:: WHAT IS NEEDED ::
Set down a faithful copy of every record, and skip the pictures in it.

Dataset records

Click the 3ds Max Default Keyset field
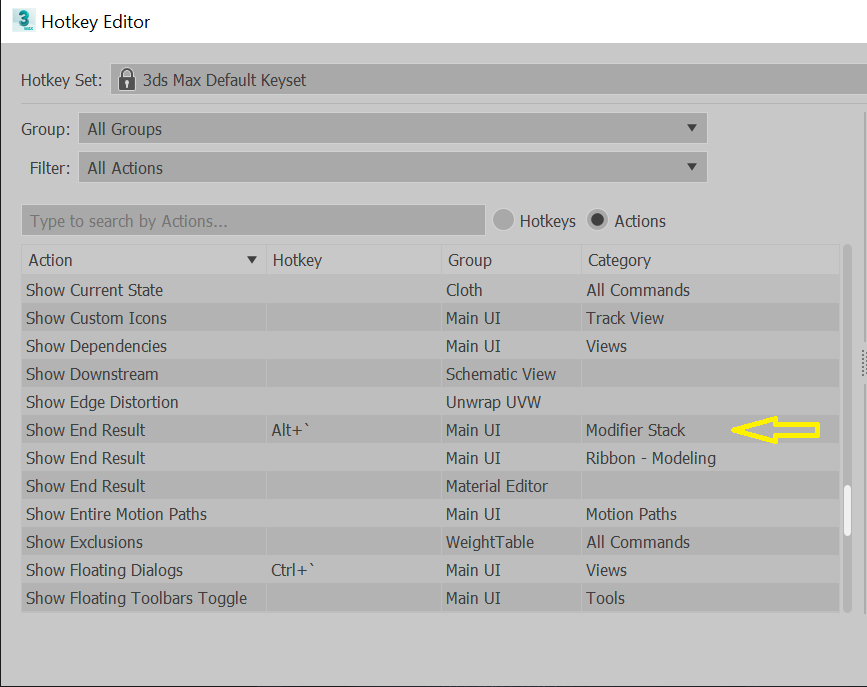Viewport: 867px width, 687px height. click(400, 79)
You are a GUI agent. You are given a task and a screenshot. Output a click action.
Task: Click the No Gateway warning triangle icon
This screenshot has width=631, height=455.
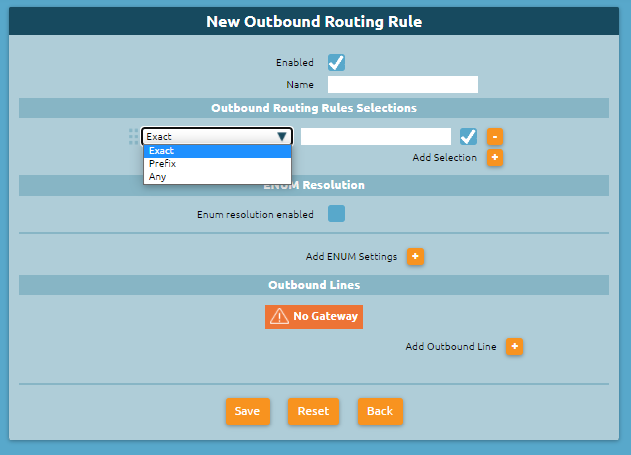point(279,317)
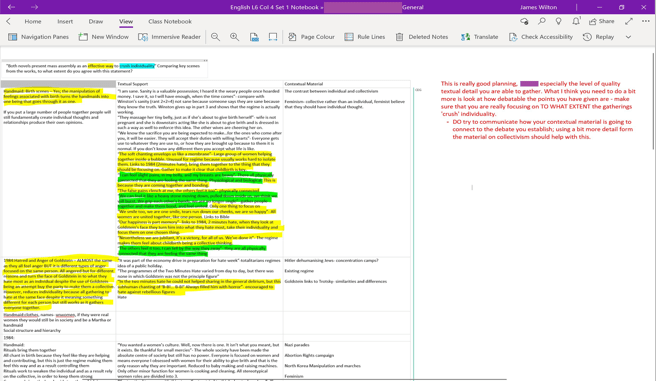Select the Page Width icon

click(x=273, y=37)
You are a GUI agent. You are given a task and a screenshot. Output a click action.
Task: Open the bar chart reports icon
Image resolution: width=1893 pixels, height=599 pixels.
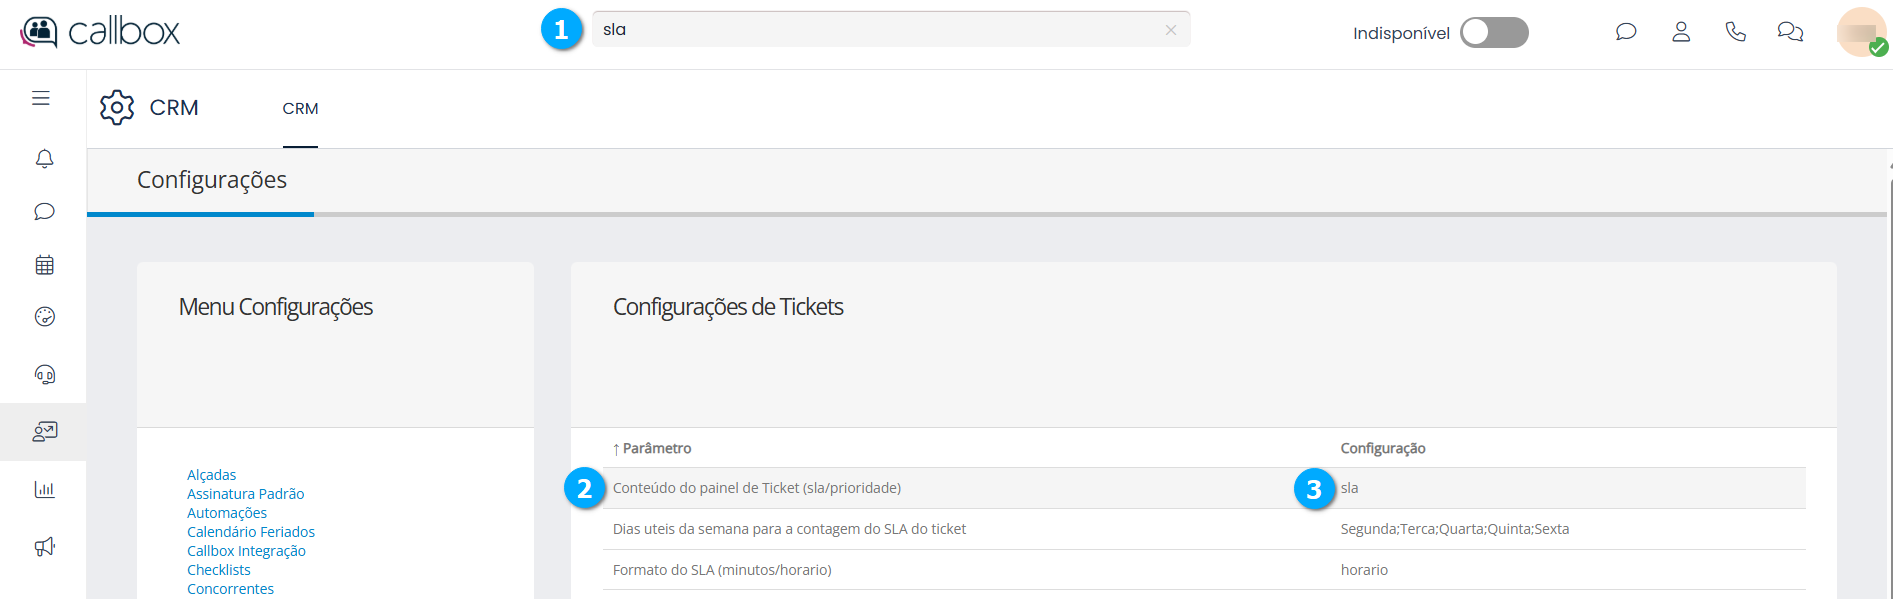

:: EXERCISE OUTPUT ::
Click the 3ds Max Default Keyset field
Viewport: 867px width, 687px height. click(400, 79)
You are a GUI agent. You are given a task and a screenshot. Output a click action.
Task: Click the No Gateway warning triangle icon
This screenshot has width=631, height=455.
point(279,317)
Select the Page Width icon

click(x=273, y=37)
You are a GUI agent. You are given a task and a screenshot. Output a click action.
Task: Open the bar chart reports icon
Image resolution: width=1893 pixels, height=599 pixels.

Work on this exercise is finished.